4. Do prior graduates feel this training was a good investment? In years past, this would have been a difficult question to answer, since privacy concerns prevent schools from disclosing the contact information of people who have gone through their programs. Fast-forward to the modern world, however, and it’s a piece of cake to find people who have graduated from various institutions. They wear it on their sleeve — or more accurately, on their social media profiles. As one possibility, for example, you could jump on the LinkedIn.com networking website and run a search using relevant words (e.g. name of the certification or training program) in the “keywords” or “school” box of the People Search page. This should enable you, in most cases, to track down and solicit input from a few recent graduates. You might be surprised by what you learn from them, good or bad, in terms of how they perceive their educational investment after the fact!
5. Do employers and recruiters hold this training (and the institution providing it) in high regard? Similiar to the above step, I’d also encourage serious professionals — contemplating a serious educational investment — to conduct an informal survey of relevant hiring managers and staffing professionals to see how they feel about the training coursework (and school) in question. Again, it’s relatively easy to turn such people up through LinkedIn and other online sources. Just be sure you tell them, up front, that you’re conducting career research — NOT hitting them up for a job. You won’t win ’em all, but many recruiters and managers will be happy to share their two cents around these issues if you ask politely and don’t seem to be angling for an immediate opportunity within their organization.

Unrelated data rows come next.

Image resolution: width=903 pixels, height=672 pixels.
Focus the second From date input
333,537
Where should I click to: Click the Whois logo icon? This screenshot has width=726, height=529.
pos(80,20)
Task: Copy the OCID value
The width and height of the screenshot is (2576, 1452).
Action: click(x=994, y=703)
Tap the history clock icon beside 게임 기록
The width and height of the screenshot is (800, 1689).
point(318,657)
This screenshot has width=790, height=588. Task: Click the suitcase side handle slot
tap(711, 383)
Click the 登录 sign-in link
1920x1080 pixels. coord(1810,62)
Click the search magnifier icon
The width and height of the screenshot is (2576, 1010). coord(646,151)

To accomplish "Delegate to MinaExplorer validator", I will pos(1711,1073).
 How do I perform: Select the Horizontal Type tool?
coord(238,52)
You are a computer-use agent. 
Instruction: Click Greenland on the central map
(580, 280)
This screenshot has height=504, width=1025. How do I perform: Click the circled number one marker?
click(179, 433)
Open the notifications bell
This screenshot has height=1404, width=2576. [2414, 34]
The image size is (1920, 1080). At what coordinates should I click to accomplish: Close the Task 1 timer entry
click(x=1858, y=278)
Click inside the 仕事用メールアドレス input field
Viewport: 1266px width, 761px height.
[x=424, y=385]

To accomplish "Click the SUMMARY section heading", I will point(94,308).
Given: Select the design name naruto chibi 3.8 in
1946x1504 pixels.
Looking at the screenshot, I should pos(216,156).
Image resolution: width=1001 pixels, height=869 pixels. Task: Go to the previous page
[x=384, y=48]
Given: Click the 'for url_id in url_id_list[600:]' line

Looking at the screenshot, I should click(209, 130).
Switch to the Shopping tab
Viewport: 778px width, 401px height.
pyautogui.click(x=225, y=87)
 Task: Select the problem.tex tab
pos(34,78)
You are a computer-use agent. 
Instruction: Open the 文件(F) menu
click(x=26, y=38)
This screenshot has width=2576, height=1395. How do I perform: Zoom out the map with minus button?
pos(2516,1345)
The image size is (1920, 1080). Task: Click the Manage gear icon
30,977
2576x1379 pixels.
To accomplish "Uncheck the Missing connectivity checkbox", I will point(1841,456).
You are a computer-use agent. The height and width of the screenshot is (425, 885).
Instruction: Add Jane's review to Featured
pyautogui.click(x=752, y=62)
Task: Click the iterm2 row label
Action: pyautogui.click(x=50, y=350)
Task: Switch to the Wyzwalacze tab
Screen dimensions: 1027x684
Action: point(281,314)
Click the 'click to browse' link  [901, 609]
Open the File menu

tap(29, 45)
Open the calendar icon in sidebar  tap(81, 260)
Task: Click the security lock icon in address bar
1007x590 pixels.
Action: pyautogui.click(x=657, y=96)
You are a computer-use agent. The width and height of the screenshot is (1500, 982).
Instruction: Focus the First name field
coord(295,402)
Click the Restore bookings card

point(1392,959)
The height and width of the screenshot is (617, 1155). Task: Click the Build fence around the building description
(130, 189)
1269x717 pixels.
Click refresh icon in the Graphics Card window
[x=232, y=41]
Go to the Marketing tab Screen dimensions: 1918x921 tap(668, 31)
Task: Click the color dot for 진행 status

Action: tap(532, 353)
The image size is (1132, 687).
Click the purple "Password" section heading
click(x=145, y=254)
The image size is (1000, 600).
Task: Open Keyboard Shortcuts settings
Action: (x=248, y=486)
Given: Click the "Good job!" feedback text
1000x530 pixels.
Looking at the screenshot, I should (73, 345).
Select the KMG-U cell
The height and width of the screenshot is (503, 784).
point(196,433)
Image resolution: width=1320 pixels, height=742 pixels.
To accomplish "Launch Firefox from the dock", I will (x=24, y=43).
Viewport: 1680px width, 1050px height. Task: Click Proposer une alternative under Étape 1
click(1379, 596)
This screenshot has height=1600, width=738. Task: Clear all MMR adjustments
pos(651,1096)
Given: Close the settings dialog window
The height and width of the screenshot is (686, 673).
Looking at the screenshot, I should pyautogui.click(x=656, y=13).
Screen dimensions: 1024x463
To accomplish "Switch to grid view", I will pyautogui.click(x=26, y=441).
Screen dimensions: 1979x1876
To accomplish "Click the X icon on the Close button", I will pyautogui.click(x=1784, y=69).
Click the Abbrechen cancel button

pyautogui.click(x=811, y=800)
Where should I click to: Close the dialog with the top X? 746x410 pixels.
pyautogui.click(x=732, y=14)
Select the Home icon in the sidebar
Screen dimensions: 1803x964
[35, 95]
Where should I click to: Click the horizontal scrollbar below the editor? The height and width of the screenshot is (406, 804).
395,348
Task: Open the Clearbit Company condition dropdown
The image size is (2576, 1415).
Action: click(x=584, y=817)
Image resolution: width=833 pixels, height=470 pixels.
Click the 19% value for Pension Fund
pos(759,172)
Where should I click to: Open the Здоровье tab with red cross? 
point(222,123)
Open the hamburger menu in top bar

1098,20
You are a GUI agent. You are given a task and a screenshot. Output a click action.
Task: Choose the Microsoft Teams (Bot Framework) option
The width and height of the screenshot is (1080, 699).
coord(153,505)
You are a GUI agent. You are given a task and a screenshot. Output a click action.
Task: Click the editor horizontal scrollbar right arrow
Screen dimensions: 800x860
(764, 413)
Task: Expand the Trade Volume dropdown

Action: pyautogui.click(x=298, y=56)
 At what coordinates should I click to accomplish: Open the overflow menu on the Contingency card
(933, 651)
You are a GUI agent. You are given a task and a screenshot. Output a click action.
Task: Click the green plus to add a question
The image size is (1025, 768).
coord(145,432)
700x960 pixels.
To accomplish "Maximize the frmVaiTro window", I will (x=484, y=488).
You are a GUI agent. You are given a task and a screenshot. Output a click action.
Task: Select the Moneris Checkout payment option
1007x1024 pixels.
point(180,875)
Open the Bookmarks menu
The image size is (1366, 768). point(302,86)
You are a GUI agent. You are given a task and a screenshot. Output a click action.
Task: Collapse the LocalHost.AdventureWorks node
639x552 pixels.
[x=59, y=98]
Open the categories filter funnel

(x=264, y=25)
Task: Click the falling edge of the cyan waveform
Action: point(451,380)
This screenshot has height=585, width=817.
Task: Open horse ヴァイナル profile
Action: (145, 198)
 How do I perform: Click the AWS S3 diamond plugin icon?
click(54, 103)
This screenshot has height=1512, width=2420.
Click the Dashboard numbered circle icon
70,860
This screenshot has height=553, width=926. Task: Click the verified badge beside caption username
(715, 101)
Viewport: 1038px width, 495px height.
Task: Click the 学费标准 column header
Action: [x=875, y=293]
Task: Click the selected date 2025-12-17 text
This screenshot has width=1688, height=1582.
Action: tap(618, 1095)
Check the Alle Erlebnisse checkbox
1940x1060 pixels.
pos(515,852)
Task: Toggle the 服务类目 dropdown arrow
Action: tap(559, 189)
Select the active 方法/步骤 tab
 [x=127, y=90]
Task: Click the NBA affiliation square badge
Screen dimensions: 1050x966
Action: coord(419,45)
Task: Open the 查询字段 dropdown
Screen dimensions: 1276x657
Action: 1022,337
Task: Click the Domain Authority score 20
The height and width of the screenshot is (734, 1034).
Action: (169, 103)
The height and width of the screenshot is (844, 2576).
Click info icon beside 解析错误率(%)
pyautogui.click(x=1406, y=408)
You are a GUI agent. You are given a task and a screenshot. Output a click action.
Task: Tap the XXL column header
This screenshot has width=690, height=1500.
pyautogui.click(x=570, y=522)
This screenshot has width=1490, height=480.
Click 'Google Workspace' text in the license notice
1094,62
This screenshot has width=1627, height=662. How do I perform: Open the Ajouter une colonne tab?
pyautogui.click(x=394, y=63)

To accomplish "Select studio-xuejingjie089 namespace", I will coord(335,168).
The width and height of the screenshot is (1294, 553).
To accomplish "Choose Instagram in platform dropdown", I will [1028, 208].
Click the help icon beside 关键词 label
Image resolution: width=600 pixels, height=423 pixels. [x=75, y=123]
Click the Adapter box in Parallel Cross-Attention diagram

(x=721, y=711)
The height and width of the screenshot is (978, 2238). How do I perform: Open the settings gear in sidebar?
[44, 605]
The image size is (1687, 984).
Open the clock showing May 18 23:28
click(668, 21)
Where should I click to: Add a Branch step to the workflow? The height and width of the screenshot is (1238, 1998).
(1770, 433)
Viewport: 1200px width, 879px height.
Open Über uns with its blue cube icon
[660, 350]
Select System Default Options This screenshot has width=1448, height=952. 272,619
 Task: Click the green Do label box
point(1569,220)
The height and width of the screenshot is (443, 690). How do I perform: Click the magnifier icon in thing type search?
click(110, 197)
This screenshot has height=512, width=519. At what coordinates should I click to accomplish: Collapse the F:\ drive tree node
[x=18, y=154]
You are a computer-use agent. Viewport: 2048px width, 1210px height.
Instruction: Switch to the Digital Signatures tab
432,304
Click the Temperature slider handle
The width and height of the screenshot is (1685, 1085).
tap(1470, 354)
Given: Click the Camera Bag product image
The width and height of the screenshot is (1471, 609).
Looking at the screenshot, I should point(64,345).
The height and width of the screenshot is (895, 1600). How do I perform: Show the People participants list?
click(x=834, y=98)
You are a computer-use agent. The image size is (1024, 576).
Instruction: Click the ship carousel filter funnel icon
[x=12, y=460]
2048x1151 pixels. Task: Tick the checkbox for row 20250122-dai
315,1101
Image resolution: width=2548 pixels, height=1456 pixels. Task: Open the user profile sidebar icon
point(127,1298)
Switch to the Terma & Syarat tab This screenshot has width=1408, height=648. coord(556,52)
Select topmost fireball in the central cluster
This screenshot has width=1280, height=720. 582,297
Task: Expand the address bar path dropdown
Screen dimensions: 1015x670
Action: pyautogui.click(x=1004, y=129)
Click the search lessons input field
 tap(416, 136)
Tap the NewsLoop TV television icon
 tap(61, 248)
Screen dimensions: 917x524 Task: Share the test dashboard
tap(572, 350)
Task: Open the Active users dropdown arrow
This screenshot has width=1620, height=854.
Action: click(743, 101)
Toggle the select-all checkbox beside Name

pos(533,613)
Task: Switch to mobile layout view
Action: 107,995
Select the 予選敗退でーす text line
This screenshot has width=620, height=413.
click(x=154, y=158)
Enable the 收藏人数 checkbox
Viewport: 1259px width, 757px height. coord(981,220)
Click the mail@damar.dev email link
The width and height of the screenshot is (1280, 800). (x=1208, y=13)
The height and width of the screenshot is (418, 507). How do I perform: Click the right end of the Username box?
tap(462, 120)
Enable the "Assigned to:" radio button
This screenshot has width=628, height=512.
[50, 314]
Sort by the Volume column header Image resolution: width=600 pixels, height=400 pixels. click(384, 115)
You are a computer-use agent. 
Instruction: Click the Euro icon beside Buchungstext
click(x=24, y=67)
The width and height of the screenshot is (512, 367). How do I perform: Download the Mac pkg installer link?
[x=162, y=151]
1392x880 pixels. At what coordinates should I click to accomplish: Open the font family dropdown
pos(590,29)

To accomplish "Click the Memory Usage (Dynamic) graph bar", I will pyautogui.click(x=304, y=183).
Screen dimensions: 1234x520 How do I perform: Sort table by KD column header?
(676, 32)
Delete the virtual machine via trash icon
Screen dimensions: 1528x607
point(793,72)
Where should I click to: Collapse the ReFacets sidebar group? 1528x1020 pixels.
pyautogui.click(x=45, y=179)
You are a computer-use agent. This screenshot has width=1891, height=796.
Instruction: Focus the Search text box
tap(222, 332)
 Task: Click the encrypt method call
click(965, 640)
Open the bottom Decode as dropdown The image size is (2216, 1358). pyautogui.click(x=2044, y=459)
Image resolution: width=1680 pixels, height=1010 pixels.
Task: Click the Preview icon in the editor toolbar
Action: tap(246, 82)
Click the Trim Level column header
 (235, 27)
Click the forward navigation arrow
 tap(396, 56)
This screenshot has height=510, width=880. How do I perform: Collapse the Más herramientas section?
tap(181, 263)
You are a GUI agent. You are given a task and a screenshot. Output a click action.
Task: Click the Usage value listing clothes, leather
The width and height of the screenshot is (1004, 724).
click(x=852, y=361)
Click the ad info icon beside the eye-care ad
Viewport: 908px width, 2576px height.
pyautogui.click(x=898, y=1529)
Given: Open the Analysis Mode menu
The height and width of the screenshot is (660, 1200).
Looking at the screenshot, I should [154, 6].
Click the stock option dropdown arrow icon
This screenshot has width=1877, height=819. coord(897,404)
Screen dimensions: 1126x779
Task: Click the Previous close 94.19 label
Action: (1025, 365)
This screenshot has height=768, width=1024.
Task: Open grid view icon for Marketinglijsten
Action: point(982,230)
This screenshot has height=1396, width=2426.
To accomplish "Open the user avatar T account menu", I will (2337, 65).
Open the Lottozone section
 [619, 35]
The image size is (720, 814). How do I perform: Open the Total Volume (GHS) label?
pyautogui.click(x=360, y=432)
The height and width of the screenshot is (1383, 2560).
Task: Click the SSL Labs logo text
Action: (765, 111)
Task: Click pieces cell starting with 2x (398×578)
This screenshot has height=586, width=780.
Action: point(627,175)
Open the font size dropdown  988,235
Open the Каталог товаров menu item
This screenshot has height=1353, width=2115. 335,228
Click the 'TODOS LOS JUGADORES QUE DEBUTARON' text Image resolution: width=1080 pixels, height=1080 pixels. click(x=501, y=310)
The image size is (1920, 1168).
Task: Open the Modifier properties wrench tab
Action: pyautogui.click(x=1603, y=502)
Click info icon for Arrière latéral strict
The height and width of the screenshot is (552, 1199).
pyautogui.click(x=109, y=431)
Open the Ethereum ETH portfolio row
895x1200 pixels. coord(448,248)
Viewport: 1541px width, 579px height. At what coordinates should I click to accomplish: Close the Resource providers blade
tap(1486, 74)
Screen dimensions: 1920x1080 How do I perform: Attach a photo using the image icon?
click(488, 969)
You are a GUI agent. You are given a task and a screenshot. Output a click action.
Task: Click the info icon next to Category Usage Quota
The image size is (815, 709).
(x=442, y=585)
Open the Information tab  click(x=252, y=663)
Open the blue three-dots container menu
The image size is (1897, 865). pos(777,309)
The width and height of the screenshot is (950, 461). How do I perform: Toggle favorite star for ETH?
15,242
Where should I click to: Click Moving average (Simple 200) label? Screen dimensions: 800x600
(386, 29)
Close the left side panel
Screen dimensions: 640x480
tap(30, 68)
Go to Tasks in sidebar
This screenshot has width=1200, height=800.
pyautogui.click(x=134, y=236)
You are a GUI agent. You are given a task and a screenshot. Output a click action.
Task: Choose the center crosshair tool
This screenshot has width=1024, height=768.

6. Does the training provider have a career center or provide job placement assistance of any kind? While it’s unrealistic to expect educational institutions to “guarantee” you a job after completion of their course offerings, some schools go much farther than others to try and connect their graduates to available opportunities. Make sure to inquire as to whether any job placement or career assistance services are included as part of your enrollment — and whether the school takes active steps to connect graduates with members of its alumni network, as well.
7. Are there any shortcuts? Last but not least, while many people (especially unemployed folks and return-to-the-workforce professionals) benefit most by enrolling in a formal learning environment, where they’ll have the chance to socialize with other students and learn new skills in a highly structured setting, keep in mind that there are also many inexpensive, informal ways to acquire new competencies, as well. So before pulling the trigger on a spendy educational investment, ask yourself whether you’d have the self-discipline to enhance your marketable skills via books, blogs, distance learning programs, open-source coursework, or other potential self-study options. If you feel you really need the rigor and accountability that comes with classroom learning, more power to you. But at least weigh your alternatives — and ponder whether there might be a faster, cheaper route available for acquiring the knowledge in question!